E-commerce continues to drive demand, including from many SMB importers. But in addition to high freight rates and impacts from Amazon policy changes, SMBs on Freightos.com who shipped a record number of orders in July and significant year on year increases since April are now expecting more expensive and less reliable peak season fulfillment to their customers as well.
- China-U.S. West Coast prices (FBX01 Daily) dipped by 1% to $3,847/FEU. This rate is 195% higher than the same time last year.
- China-U.S. East Coast prices (FBX03 Daily) went unchanged at $4,680/FEU, and are 91% higher than rates for this week last year.
Any mid-month rate increase is still expected to be minimal, even as current demand is keeping space on the now-full and even extra supply of ships extremely tight. The resulting equipment shortages and poor reliability are still a big problem for shippers.
After a record volume of global imports to the U.S. in August and double-digit annual volume gains in September, the NRF is predicting October volumes to be only 1 percent behind last year. And though they expect a drop off starting in November – possibly impacted by the delay of additional government stimulus. – there are other indications that restocking and pre-ordering of spring shipments ahead of Chinese New Year in February could keep volumes elevated into next year.
The volume surge has been partially driven by a shift to e-commerce, including from many SMB e-commerce sellers. SMB importers using the Freightos.com marketplace to book freight shipped a record number of monthly orders in July, and a 24 percent increase in August compared to last year. But these small businesses not only have had to contend with elevated ocean and air prices and shifting policies from distribution channels like Amazon, but now will face higher costs and less reliability during peak season as they try to fulfill customer orders as well.
The International Trade Association identifies 97 percent of U.S. importers as small or midsize businesses. As e-commerce grows and import barriers drop, this percentage will likely increase. However, data this year suggests a mixed bag for importers:
- Small importers were able to make supply chain decisions to capitalize on the e-commerce boom, booking 24 percent more shipments in August 2020 compared to August 2019.

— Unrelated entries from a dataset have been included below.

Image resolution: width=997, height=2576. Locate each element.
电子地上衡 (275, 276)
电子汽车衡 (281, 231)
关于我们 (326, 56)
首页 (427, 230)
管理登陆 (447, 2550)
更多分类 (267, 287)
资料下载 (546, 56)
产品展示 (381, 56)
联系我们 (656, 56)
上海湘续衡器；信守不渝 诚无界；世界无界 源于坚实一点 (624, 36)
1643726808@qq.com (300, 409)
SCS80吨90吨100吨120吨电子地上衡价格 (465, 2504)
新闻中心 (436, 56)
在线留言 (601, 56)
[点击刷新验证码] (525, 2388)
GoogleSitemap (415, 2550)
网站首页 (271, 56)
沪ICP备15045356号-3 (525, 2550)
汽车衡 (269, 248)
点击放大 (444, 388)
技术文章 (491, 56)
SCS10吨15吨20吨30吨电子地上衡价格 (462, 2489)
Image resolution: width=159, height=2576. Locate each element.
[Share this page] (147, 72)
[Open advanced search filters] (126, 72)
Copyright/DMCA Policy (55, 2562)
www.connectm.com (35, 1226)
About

- They were able to use this same flexibility for selecting products with very rapid inventory shifts (within one month, 7 percent of all imports were PPE-related).
- However, these same vendors were left exposed to distribution policy changes made by fulfillment channels, like two Amazon policy changes (in March and August) that led to dramatic declines in Amazon-related imports.
- While some more savvy small importers already use multiple fulfillment channels, the majority (81 percent) use only one. The most common channel used is Amazon FBA, which is the only distribution channel used by some 40 percent of small importers using the marketplace.
- These importers were exposed to the same import price fluctuations as larger businesses, although often with slimmer margins. For example, ocean rates from China to the U.S. West Coast are now 3x higher than at the same time last year, while air cargo rates from China to U.S., driven by fewer passenger flights, grew more than 300 percent from March to May.